Disulfide-linked aggregation of thyroglobulin normally occurs during nascent protein folding.

In the endoplasmic reticulum (ER) of cultured porcine thyrocytes, newly synthesized thyroglobulin (Tg, the precursor in thyroid hormone synthesis) initially forms protein aggregates, which are dissolved into monomers and then assembled to dimers, before intracellular transport and secretion. However, studies suggest that in different physiological states and in different cells, folding efficiency in the ER may vary; with this in mind we have set out to further characterize the phenomenon of nascent Tg aggregation. In primary cultured thyrocytes, fresh thyroid follicular tissue (of porcine and rat origin), and the FRTL-5 cell line, nascent Tg appears transiently aggregated with mispaired, interchain disulfide linkages.
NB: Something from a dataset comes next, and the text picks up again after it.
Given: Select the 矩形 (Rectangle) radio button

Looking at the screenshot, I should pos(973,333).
Using a cell lysis procedure that maximally inhibits proteolysis as well as artifactual disulfide formation, Tg aggregates of M(r) > or = 2,000,000 can be stably isolated by gel filtration. Furthermore, stimulation with thyrotropin and other hormones that enhance Tg production may alter but does not eliminate formation of these aggregates. We conclude that transient disulfide-linked aggregation occurs normally during Tg folding in the ER of thyroid epithelial cells.